Lower blood pressure. Practicing TM has been shown to reduce stress and blood pressure, comparable with other lifestyle changes such as weight-loss diets and exercise.

Better sleep. In a study on health care workers under high stress, those who practiced TM twice a day for 3 months had less burnout, anxiety, and insomnia.


To practice TM, sit in a comfortable position with your eyes closed and silently repeat a mantra.

A mantra is a word, sound, or phrase that is used to focus your concentration. As you concentrate on the mantra's sound instead of its meaning, you allow your mind to fully transcend.

Unlike some forms of meditation, the TM technique requires instruction from a certified teacher.

The TM technique is available in the U.S. through Maharishi Foundation USA, a nonprofit educational organization. The group's website includes FAQs and other introductory information. Once you decide to take the course, it involves four sessions:

  • Session 1: You'll train one-on-one with your TM teacher during a 60- to 90-minute in-person meeting. Following a brief ceremony, you're given a mantra, which you're supposed to keep confidential. Some followers of TM liken the ceremony to a puja, or worship ritual common in the Hindu faith. But the Maharishi Foundation USA says TM is not a religion.

  • Sessions 2-4: Next, you'll have small group sessions with your teacher (1.5 to 2 hours per session). Maharishi Foundation USA offers these sessions in person or at home (using interactive digital content). In these sessions, the teacher does the following:

    • Explains the practice in greater detail
    • Makes corrections if needed
    • Provides information about the benefits of regular practice
  • Follow-up: About 10 days after the training is complete, the teacher will meet with you again (in person or remotely) for a small group session and a one-on-one to ensure TM is working for you.

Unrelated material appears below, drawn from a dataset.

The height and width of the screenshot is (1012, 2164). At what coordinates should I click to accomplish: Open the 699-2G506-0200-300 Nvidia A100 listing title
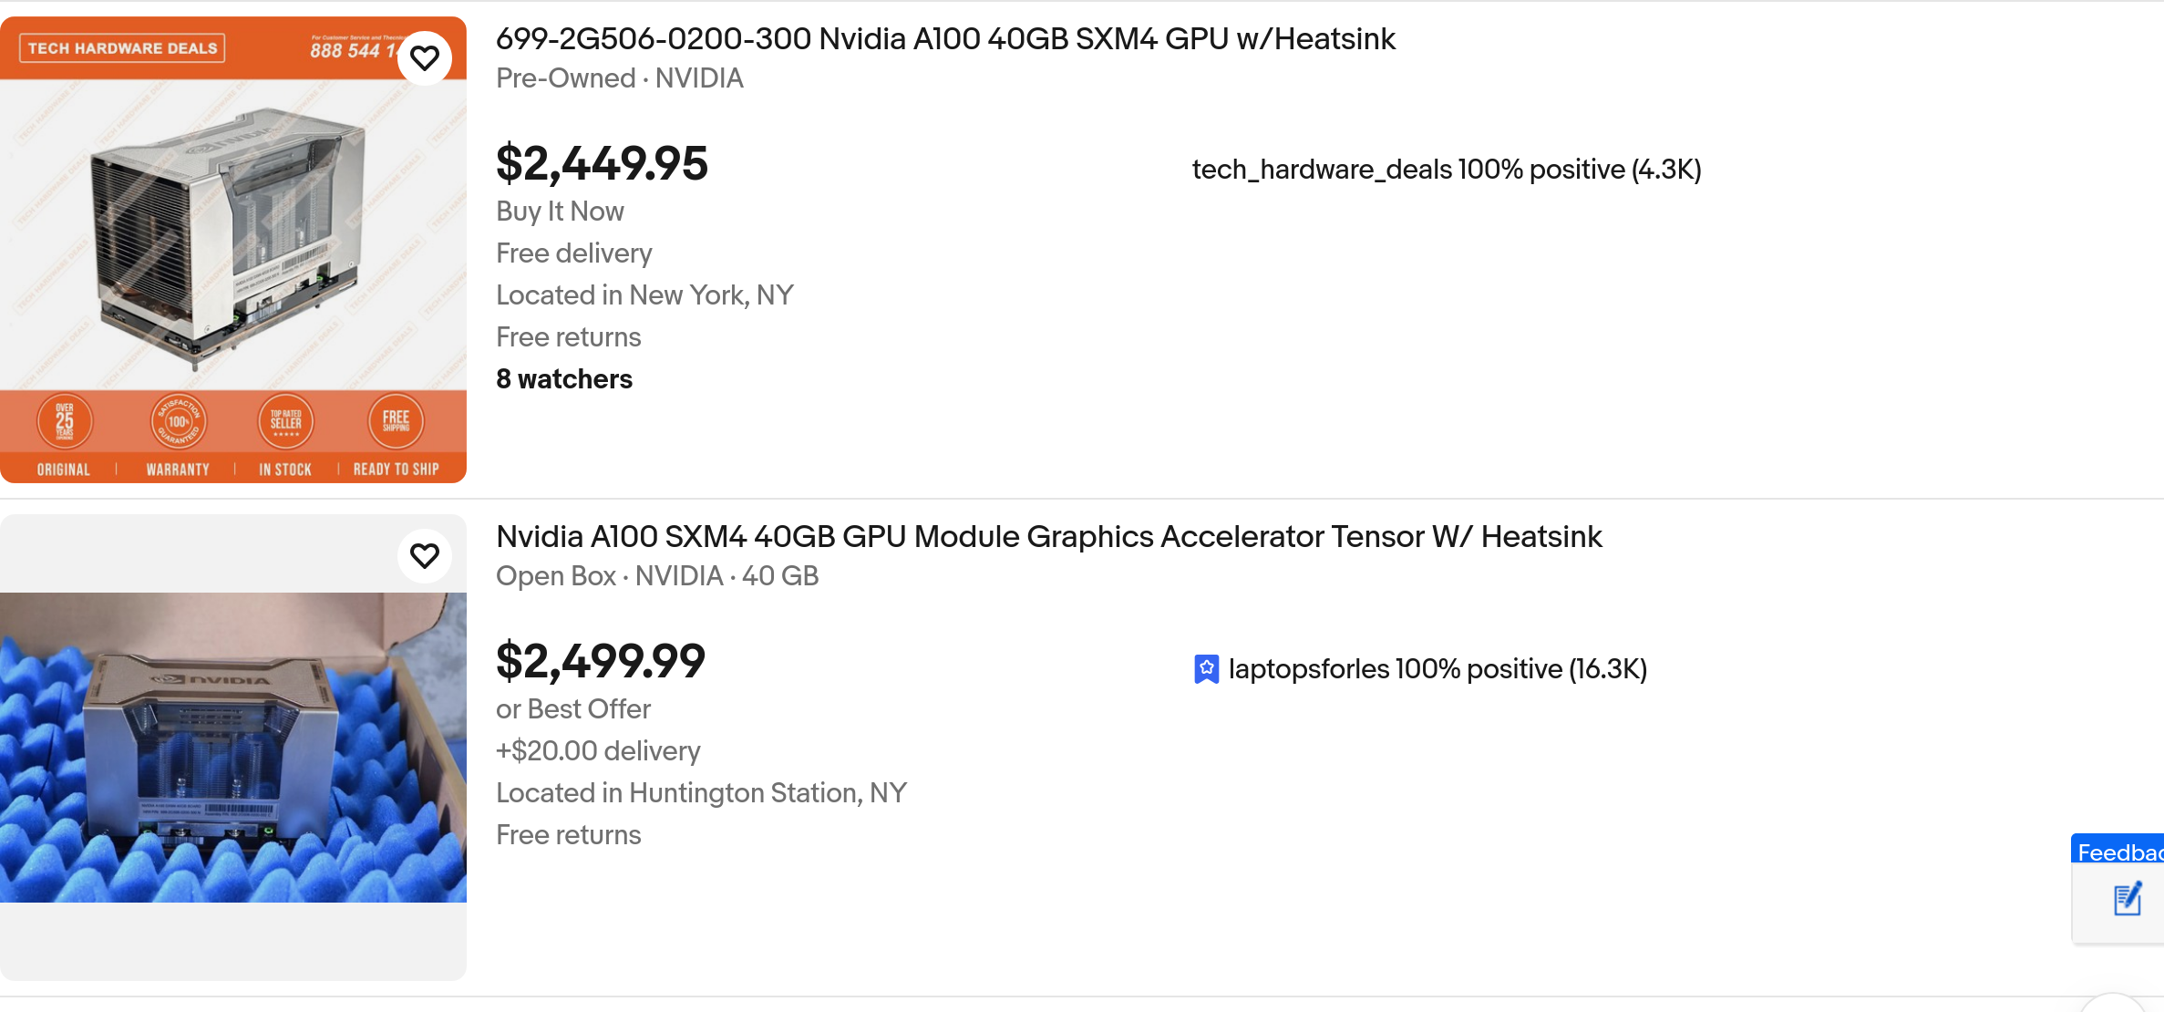click(945, 39)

You practice TM twice a day for 15 to 20 minutes. That usually means once in the morning before breakfast and once in the afternoon before dinner. TM does not require any hard effort, nor does it require concentration. Instead, students are told to breathe normally and focus their attention on the mantra.

The fee for the TM course ranges from $420 to $980, depending on your annual household income. The Maharishi Foundation USA offers scholarships for students, military veterans, and others in need.

According to the Maharishi Foundation USA, you can't completely learn TM on your own. They recommend that you work with a certified instructor. The instructor provides one-on-one guidance to teach you the method.

A few reports suggest that meditation can cause or worsen symptoms in people with certain psychiatric conditions. If you have a mental health condition, talk to your doctor or mental health professional before starting TM. Also, let your meditation instructor know about your condition.

To avoid any adverse effects of TM:

  • Confirm your TM teacher is trained. Ask about the training and experience of the TM instructor you're considering. 
  • Don't skip conventional medical care. Don't use meditation as a reason to postpone seeing your doctor about a medical issue.
  • Check the research. Review published research studies about your health condition and the effects of meditation with your doctor.
  • Talk with your care team. Tell all your health care providers about any complementary and alternative practices you use, such as TM. Being transparent will help you get quality and safe care.